Exercise set
1. In the passage on Sheridan, to whom were the troops formerly under General C. C. Gilbert transferred?
2. Please carry on the passage about Sheridan, starting right after its final sentence.

#### Excerpted passage

The troops of the corps which at Perryville had been under the command of General C. C. Gilbert, was under the arrangements made by the new commander, General Rosecrans, transferred to Major-General Alexander McCook, the senior member of the famous fighting family of that name, whose youngest member, Colonel Dan McCook, commanded a brigade under Sheridan at Perryville. Our little brigadier was placed in command of the Third Division of the army, in the Twentieth Corps, which was strengthened and made more efficient. The records of the service are not, as during the last year of the Civil War, full of Sheridan's movements, but they tell of his progress by the story of skirmish and charge, of rifle volley and battery roar, of stubborn fighting and bayonet's flash. Wherever there was work to do, an enemy to feel, or a force to be repulsed, Sheridan was ordered to the front. When general battle was had and great armies interlocked in herculean struggle, Sheridan is reported as stubbornly fighting, heroically resisting

great odds, holding the key of our position with Irish tenacity, or advancing on the kibes of victory with that elan and dash that at last made him renowned. As Grant said of Sheridan on one occasion, "When I wanted that man, he was sure to be there." Sheridan, on being told of this, said very coolly, "Well, a fellow ought to be where he is expected."

########
#### Available data

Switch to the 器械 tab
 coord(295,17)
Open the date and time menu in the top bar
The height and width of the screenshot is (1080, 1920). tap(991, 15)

########

Answers
1. Major-General Alexander McCook.

2.
Carrying the general outlines of this campaign in mind, the reader must remember that the Union policy involved, first, the defense and safety of Nashville, and second, an advance on Chattanooga, a movement which must be made in order to clear the Tennessee Valley and bring the fighting to the gates of Georgia, thus beginning the linking of our eastern and central armies together. The rebel policy had already proved unsuccessful. It aimed to divide the Union line of action between the Appalachian Range and the Mississippi, by an attack on the centre, to end in the occupation of Southern Kentucky and Northern Tennessee. So far it had but reaped disaster. The two objectives, then, were Nashville, as sought by the rebels, and Chattanooga, as advanced upon by the Union forces. Bragg claimed to have won a victory at Perryville. His previous operations, with the expectations whereon they were based, proved, however, a complete failure. He was badly punished in having Polk's army driven back, but declared that he left his enemy in a worse condition. This was not true. Bragg himself retired to Tullahoma, and only slowly did the Confederate military authorities realize that General Rosecrans was making ready for a winter battle. Indeed, it is doubtful if they conceived that to be the case until after they were defeated and driven back at Stone River. General Rosecrans wisely concentrated his effective army about Nashville. He was fortunate first, in having Buell's troops to handle, and next, in securing a large number of recruits and new regiments to fill all gaps. The concentration at Nashville enabled the easy repulse of all Confederate movements on that point. By means of the railroad and the Cumberland River, a vast amount of supplies were gathered, transported, and stored within the next forty days following the battle of Perryville.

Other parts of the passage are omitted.